• Exercise details:
Beginning with the line that holds "Instruction: Start the" and ending with the last line of the entries below, copy every line exactly and nothing else, with the pictures left out.

• Dataset:
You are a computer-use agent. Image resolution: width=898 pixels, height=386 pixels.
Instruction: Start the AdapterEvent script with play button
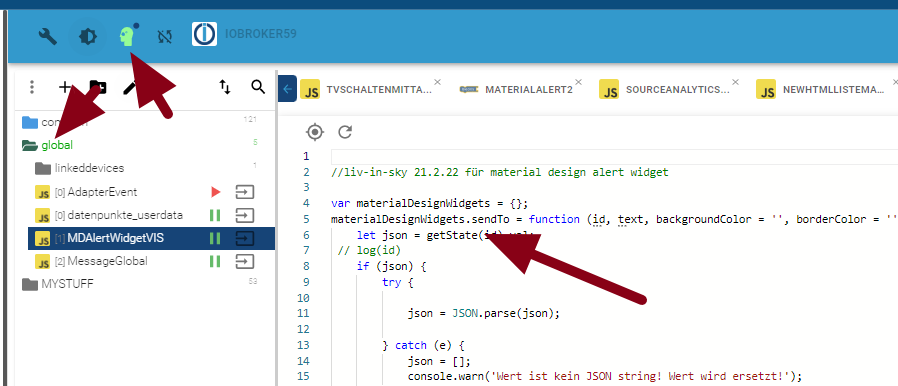click(x=216, y=192)
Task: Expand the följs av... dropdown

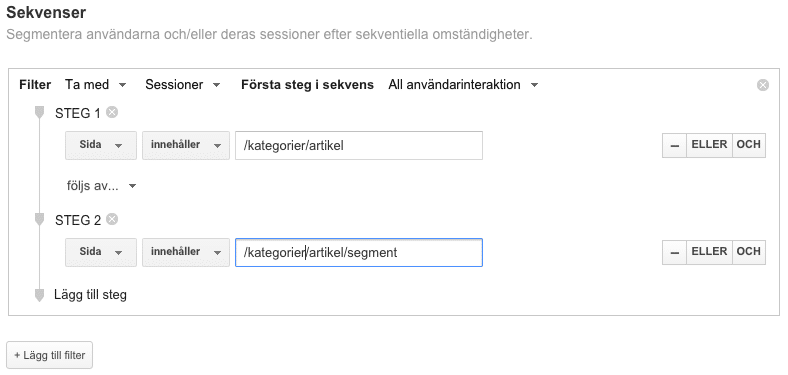Action: click(102, 186)
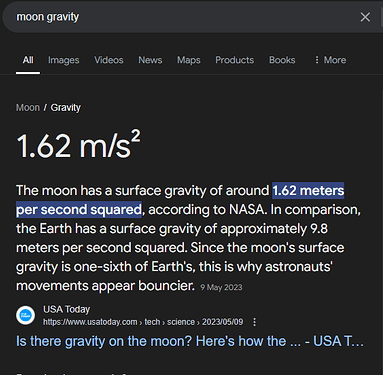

• Solution to this problem:
Instruction: Start the AdapterEvent script with play button
click(x=216, y=192)
Task: Expand the följs av... dropdown

Action: click(102, 186)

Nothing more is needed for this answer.